This section is from the book "The Gardener V1", by William Thomson. Also available from Amazon: The New Organic Grower: A Master's Manual of Tools and Techniques for the Home and Market Gardener.
Mr Gray has been curiously misled with regard to the Potato Redbog Early. He says, "Why named Red I am unable to say, as it is a white." Redbog is the name of the place where it appears to have originated. It is not nearly so good a Potato here as White Don, so it is not grown now. With regard to some of the other kinds noted, I was rather surprised to find Porter's Excelsior so highly spoken of; we have never had it fit to eat. Schoolmaster has turned out a great cropper; very handsome, but deficient in table qualities. My opinion of its merits to take its place as a standard sort is not high. Of the class which Blanchard represents, this past season there were tried some six or seven sorts, all of them handsome in shape, and pretty in the markings of the several sorts, but in other respects worthless. I find no round Potatoes better in their respective seasons than are White Don, Dalmahoy, and Walker's Regent. The first-named is the finest-flavoured Potato I know. Early Market is the earliest good eating round Potato; but in this respect much depends on how the tubers are treated before planting-time. Of kidney-shaped sorts, the earliest I have grown is Early Sovereign, one of the Early Rose type: it is also the best flavoured of this class, though not a productive sort.
Late Rose is the heaviest cropper; but I fancy there is an apparent tendency in this variety to revert to the type. Beauty of Hebron, the latest addition to this family, is not worth speculating in. A good selection of Myatt's is a very profitable Potato. Mona's Pride is rather earlier. Magnum Bonum I am inclined to consider as never likely to become a standard sort: it has turned out a large crop of good tubers here, but its quality is inferior. Each set was allowed a space of 5 feet by 3 feet, and the shaws produced were something enormous. Snowflake has not proved a Potato really worth growing, taking the test quality - that of eating - into consideration. It is, however, very productive, the tubers being also handsome. I had somewhere about three hundred picked tubers of this sort last season from a comparatively small space of ground. To eighteen of these was awarded a cup at a neighbouring show. At another show, held during summer, some International Kidneys which were shown were believed by many to have been rubbed over with cream or fresh butter, though merely washed in soft water and dried with a soft cloth.

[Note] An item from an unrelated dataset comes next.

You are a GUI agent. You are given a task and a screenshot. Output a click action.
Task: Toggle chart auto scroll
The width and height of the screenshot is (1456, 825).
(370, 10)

I have been greatly disappointed with this variety, having bought it at a high rate, not only under the impression of its being a fine sort as regarded "looks," but also an extra fine-flavoured kind. It is indeed the finest-looking kidney Potato grown, but it is not fit for table. Mr Gray mentions Bountiful. This is a kind that needs very liberal cultivation. It is possessed of a peculiar flavour, though pleasing; and when well grown, is a very good variety. It is curious that every particular variety of Potato is possessed of a flavour peculiar to itself; but, as in the case of the Pea, the number of really good-flavoured kinds is very limited. Sextus, and a sort I have been told of named Eclipse, are kinds I think highly of. Where kidney sorts are appreciated, these will be found good garden varieties. Victoria still reigns finest of late kinds. It will not be wise for any one to limit the space planted with these old approved sorts, expecting to be better with newer kinds ; most of these are merely fit for pig's food.
R. P. Brotherston.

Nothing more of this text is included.